** Task description **
Beginning with the line that holds "622x360 pixels.", write out each line exactly as it stands until the end of the data, and include no pictures.

# # # # # # #

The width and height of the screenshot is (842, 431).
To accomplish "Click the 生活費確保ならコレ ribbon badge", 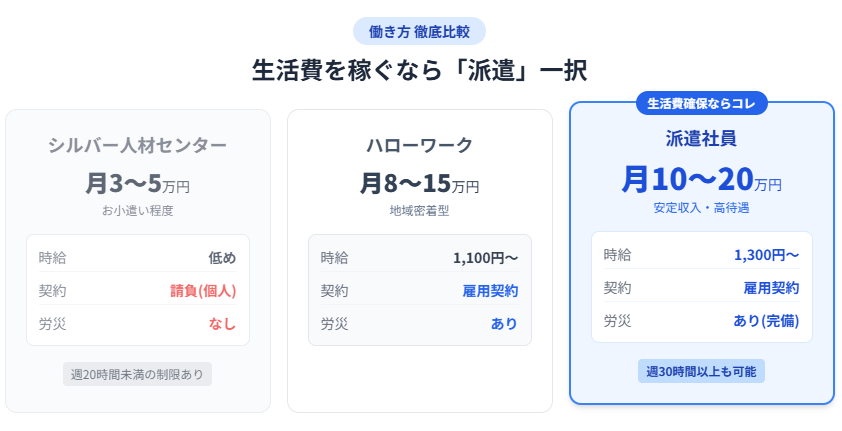I will 701,103.
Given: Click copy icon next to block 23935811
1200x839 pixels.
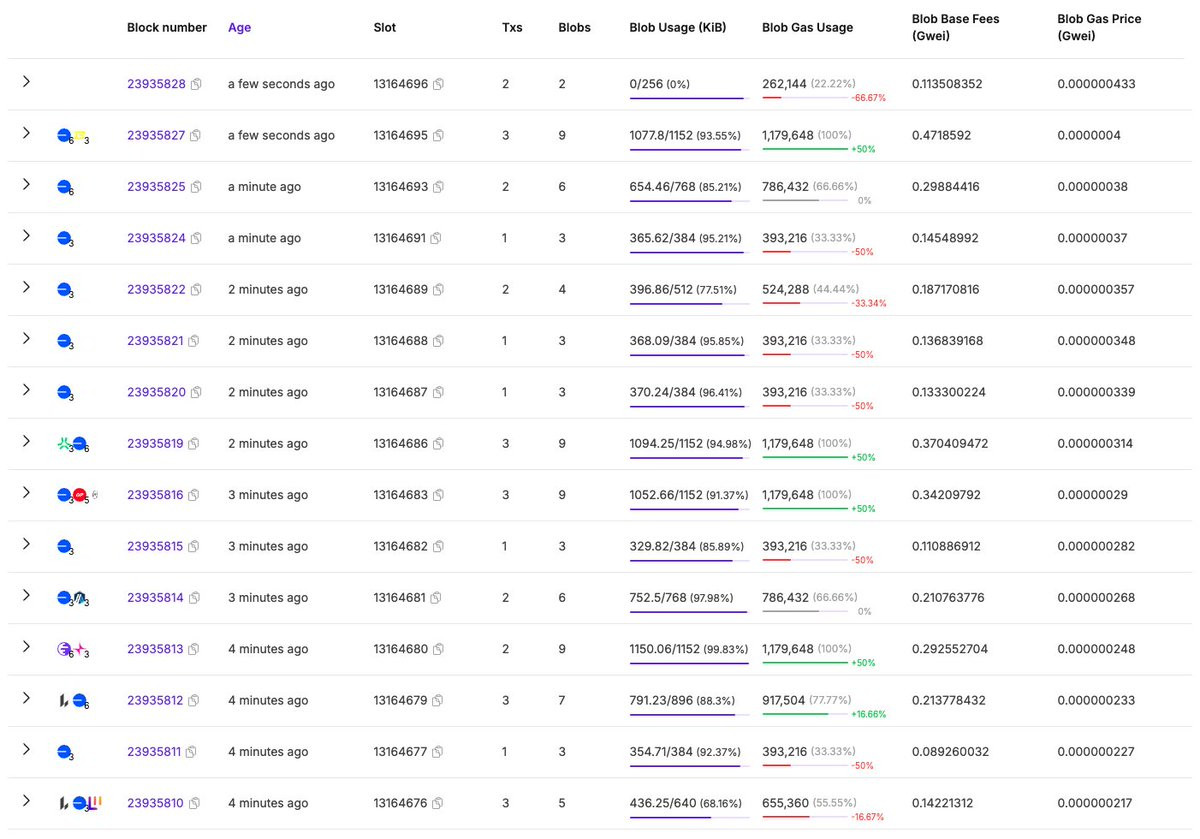Looking at the screenshot, I should [x=191, y=753].
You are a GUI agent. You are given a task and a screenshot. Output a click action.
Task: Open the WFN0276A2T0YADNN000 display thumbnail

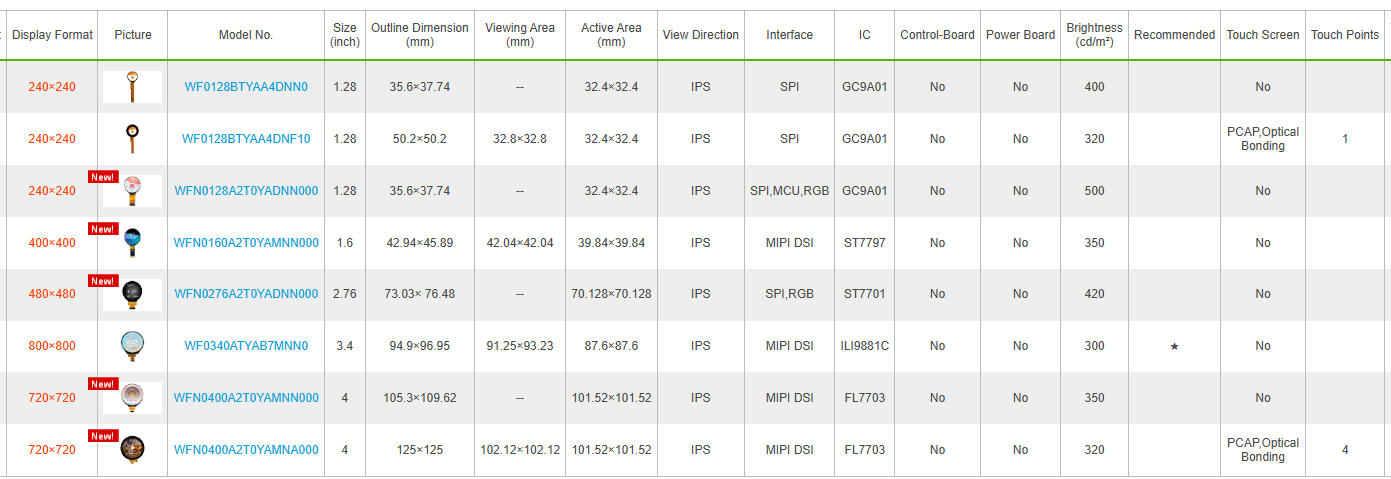[x=132, y=294]
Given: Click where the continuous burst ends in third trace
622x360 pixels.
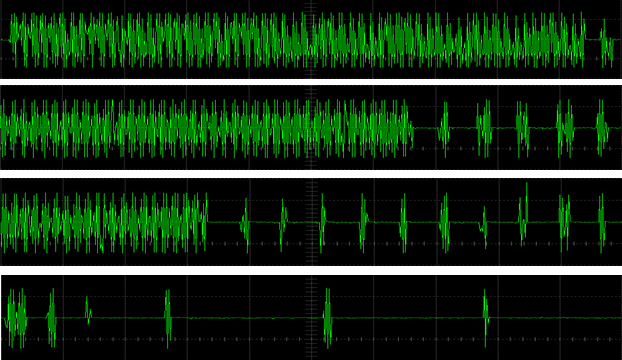Looking at the screenshot, I should (204, 222).
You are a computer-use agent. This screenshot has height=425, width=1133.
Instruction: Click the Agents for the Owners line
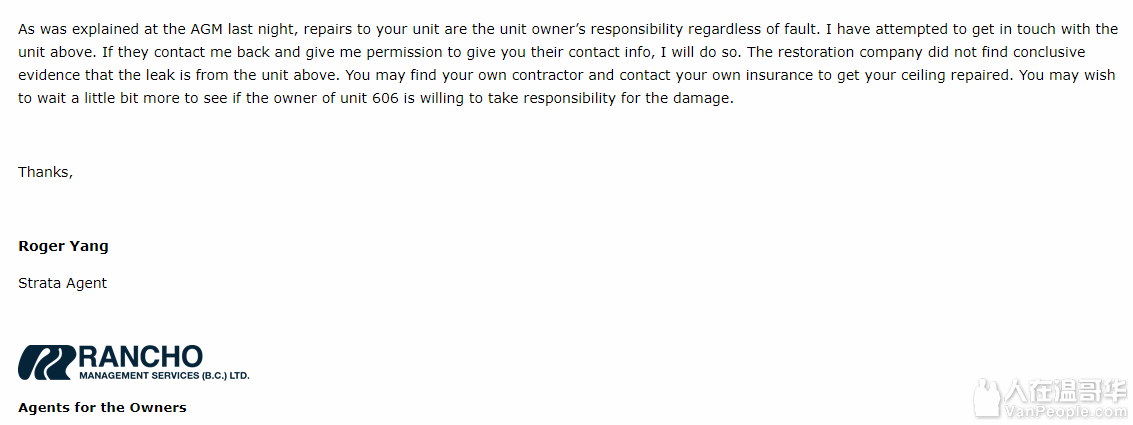pyautogui.click(x=102, y=408)
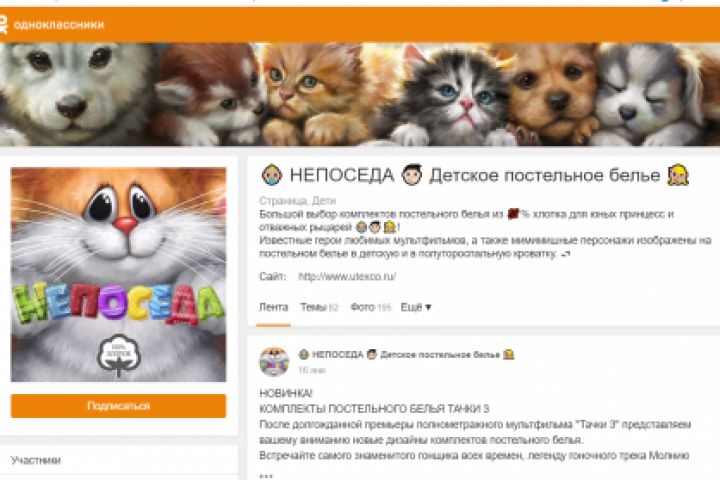Open the Лента feed tab
This screenshot has width=720, height=480.
[x=274, y=307]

# # # # # # #

** Output for this task **
622x360 pixels.
Looking at the screenshot, I should (204, 222).
You are a computer-use agent. This screenshot has height=425, width=1133.
Instruction: Click the Agents for the Owners line
pyautogui.click(x=102, y=408)
Open the Лента feed tab
This screenshot has width=720, height=480.
[x=274, y=307]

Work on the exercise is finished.